Further, we found that a significant proportion of fathers were involved in households where the final decision was to leave the daughter uncut. The latter finding mirrors results from studies in Gambia, Sierra Leone and Sudan that found that fathers who were opposed to FGM/C were more likely to be involved in FGM/C-related discussions [15, 17, 21]. The involvement of fathers in decision-making gives credence to recent studies calling for stronger male involvement in FGM/C interventions [22].

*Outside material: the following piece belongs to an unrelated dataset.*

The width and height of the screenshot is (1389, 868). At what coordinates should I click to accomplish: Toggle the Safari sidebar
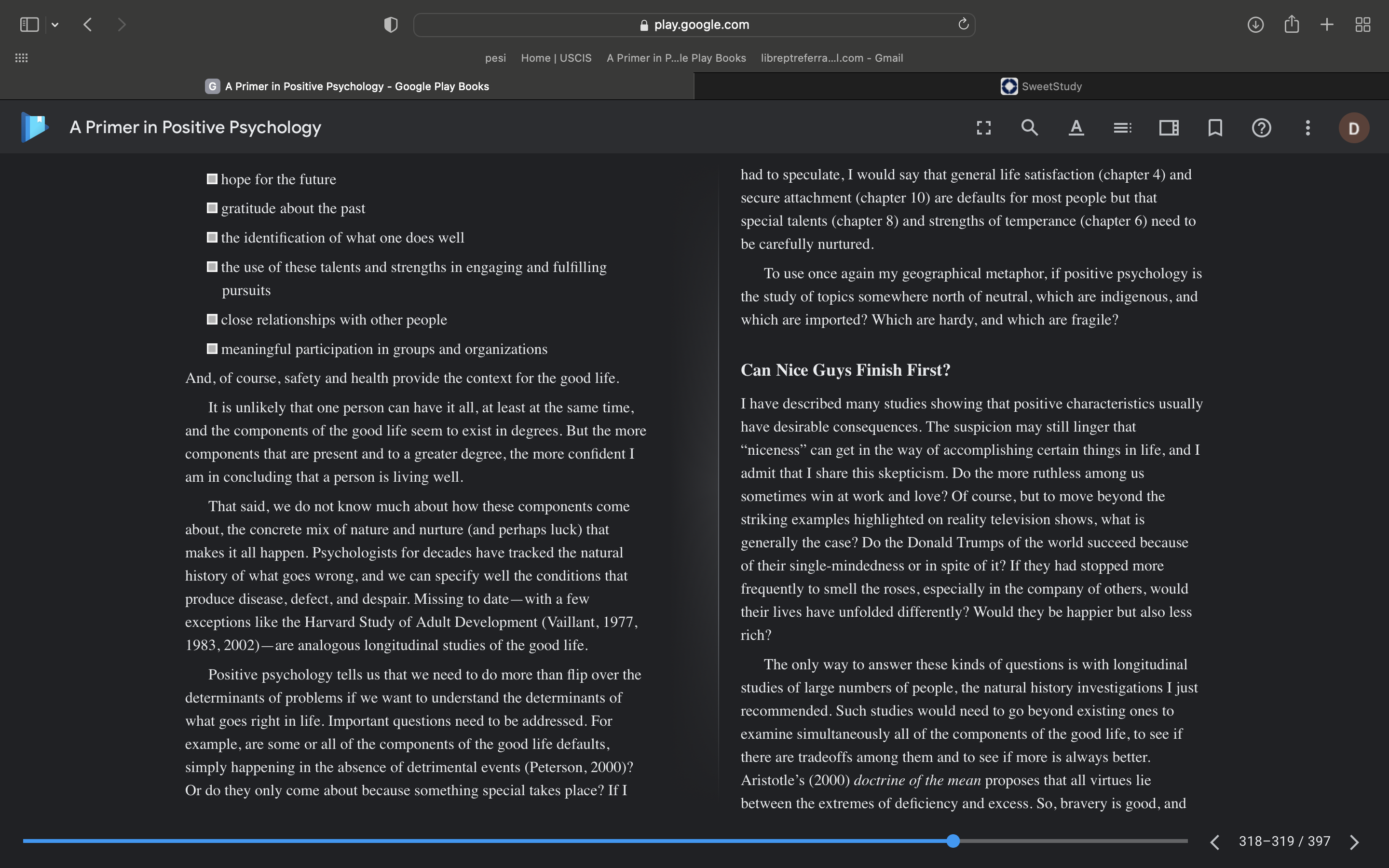[x=29, y=25]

Health concerns were the most commonly cited reasons by participants for choosing not to cut their daughters. Given the extensive focus on the health consequences of FGM/C in many abandonment interventions [23], this finding is not surprising. With increases in the medicalization of FGM/C in many countries including Sudan often in response to concerns about the health risks [24], highlighting health concerns in interventions may be a double-edged sword [18, 25]. Program implementers should therefore take measures to raise awareness that medicalized FGM/C does not eliminate the physical, mental and sexual health risks associated with FGM/C.

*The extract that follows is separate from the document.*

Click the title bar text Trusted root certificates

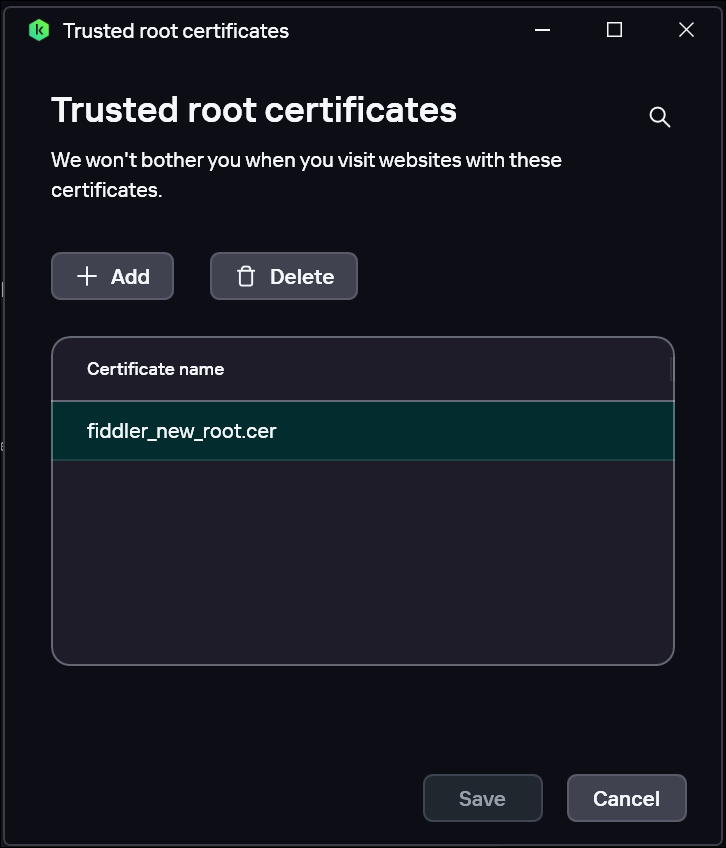coord(176,31)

Our study findings showed that high maternal education was associated with a greater likelihood of households taking a decision not to cut their daughter. These findings suggest that interventions aimed at addressing broader issues like access to education may have an impact on the practice. We also found that households reporting exposure to anti-FGM/C campaigns or materials were more likely to decide to leave their daughters uncut. Previous research in Sudan demonstrates the wide use of multiple channels including mass media and print media to deliver FGM/C abandonment messages [9]. While evidence on the effects of these messages is limited, research conducted in Egypt has found that women who were exposed to FGM/C related messages in printed media, on radio or television, or at community meetings or places of worship were more likely to support the abandonment of the practice [19]. Further research is warranted to understand the characteristics of community members who have limited exposure to FGM/C abandonment campaigns and to identify the most effective ways to deliver FGM/C abandonment messages to these groups.

Limitations

Study findings should be interpreted in light of the following limitations. Firstly, it was conducted in only two states, which limits generalization to other states. Secondly, the study reports on cross-sectional data and, therefore, causal inferences cannot be made. Thirdly, perhaps because of the time when the interviews were conducted and perceptions that FGM/C is a woman’s issue, majority of participants were female. Women’s views and responses may not reflect the views of men and may introduce unintentional bias. Finally, as noted in the methods section, other household members were present during some of the interviews. The presence of others may have introduced bias in participants’ responses.

Conclusions

FGM/C-related decisions result from deliberations that involve many people. Our findings underscore the important role that fathers play in decision-making and highlight the need to meaningfully involve men in FGM/C abandonment programs. Findings also stress the need to understand and address possible drivers of FGM/C such as religious norms, which we noted were an important reason for families’ decision to cut their daughters. While increasing awareness of the health risks associated with FGM/C is critical, abandonment programs must also address the medicalization of the practice.